Now, if I try to parse a single number expression in ghci, all is well:

> test pExpr "1"
Right (Term (Num 1.0))

Great! And many other things work too:

> test pExpr "1.234"
Right (Term (Num 1.234))
> test pApply "neg 1"
Right (Apply (Term (Identifier "neg")) (Term (Num 1.0)))
> test pExpr "f g 1"
Right (Apply (Term (Identifier "f")) (Apply (Term (Identifier "g")) (Term (Num 1.0))))

But now, if I try to parse an if statement, I get an error:

> test pIf "if 1 then 2 else 3"
Left (line 1, column 4):
unexpected "1"
expecting space, "if", "True", "False", letter or "("

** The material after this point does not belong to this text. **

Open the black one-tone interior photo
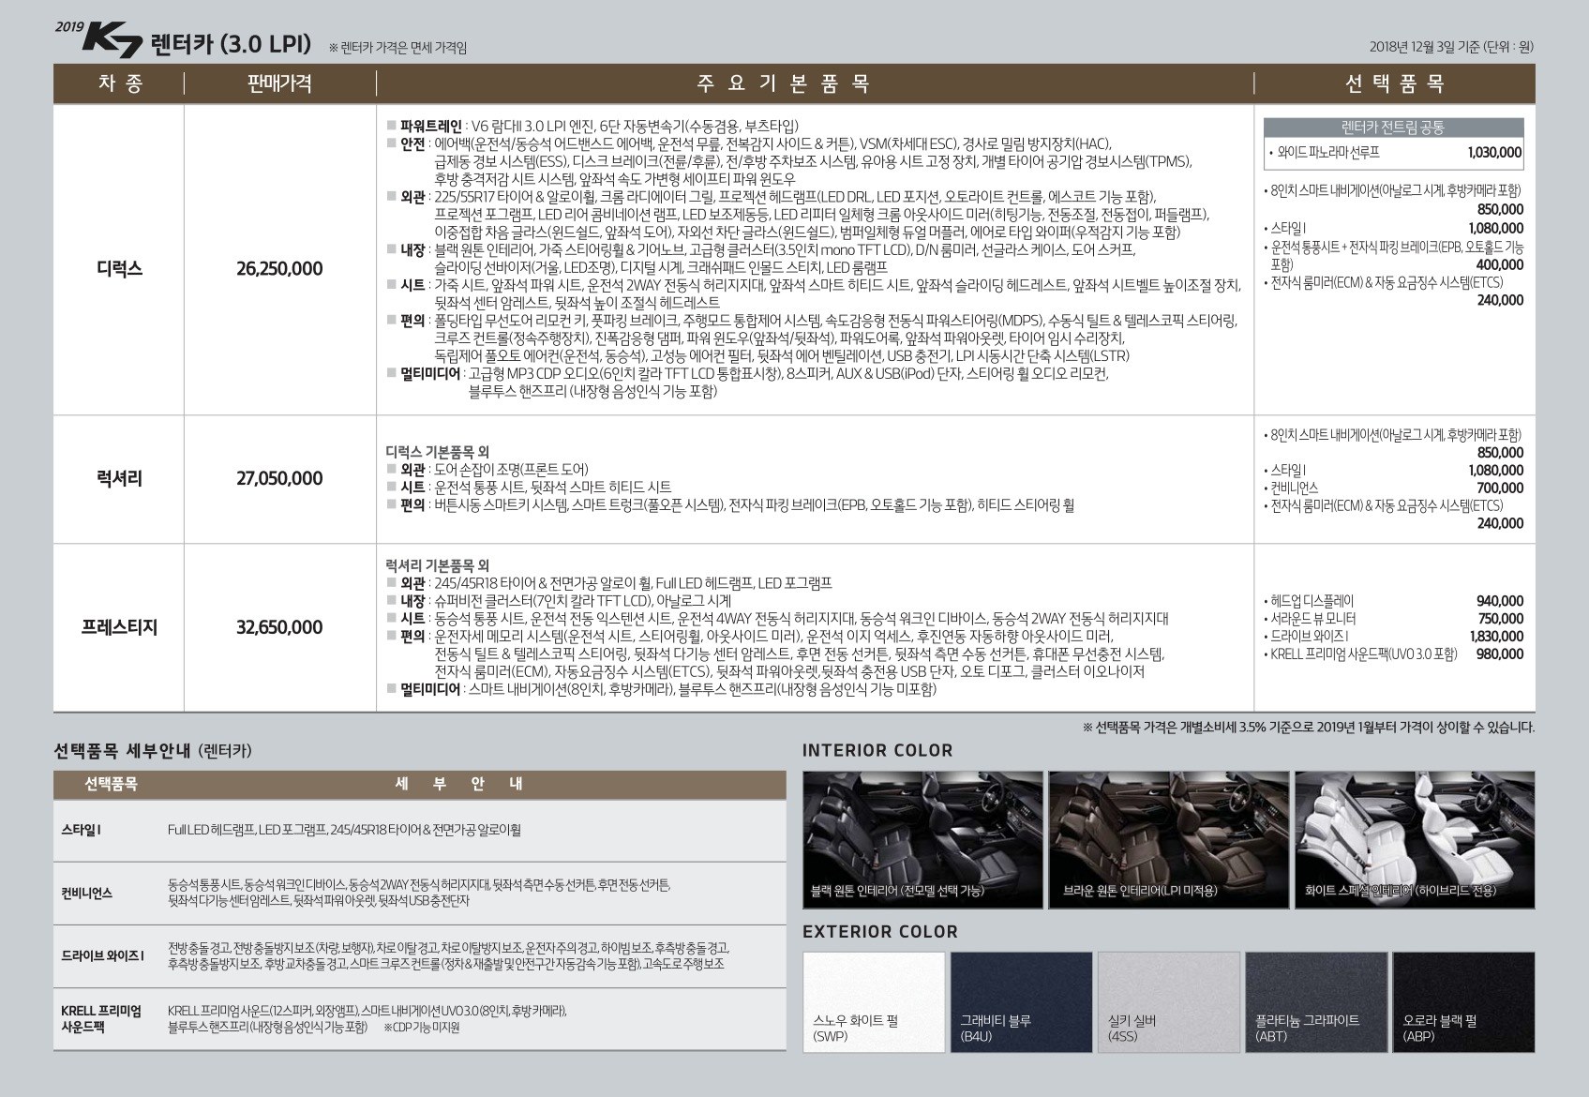The image size is (1589, 1097). [922, 839]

This doesn't make sense to me! Let's step through this, looking at the rule for parsing an if statement:

We parse an "if" keyword (no problem). Then for the next parse (the 1), we need to parse pExpr, which itself can be an pIf or a pApply. Well it's not an if, so we try the apply, which itself tries pTerm', which tries pTerm, which tries a pBool, which fails, and then a pNum, which succeeds! Then pTerm succeeds with a Num 1.0, so pTerm' succeeds with a Term (Num 1.0), which means pExpr succeeds with a Term (Num 1.0), and that gets passed into the cond variable... right? Well, clearly not, because it's failing! I don't see why it should fail here.

Était-ce utile?

La solution

You have problems with not eating all the spaces, and the then and else are being interpreted as identifiers. A lexeme rule is handy for eating spaces after any token. Your pIdentifier needs to explicitly check that it hasn't gobbled up a reserved word. I fixed these problems, and took the liberty of using some of the existing combinators, and changed to applicative style...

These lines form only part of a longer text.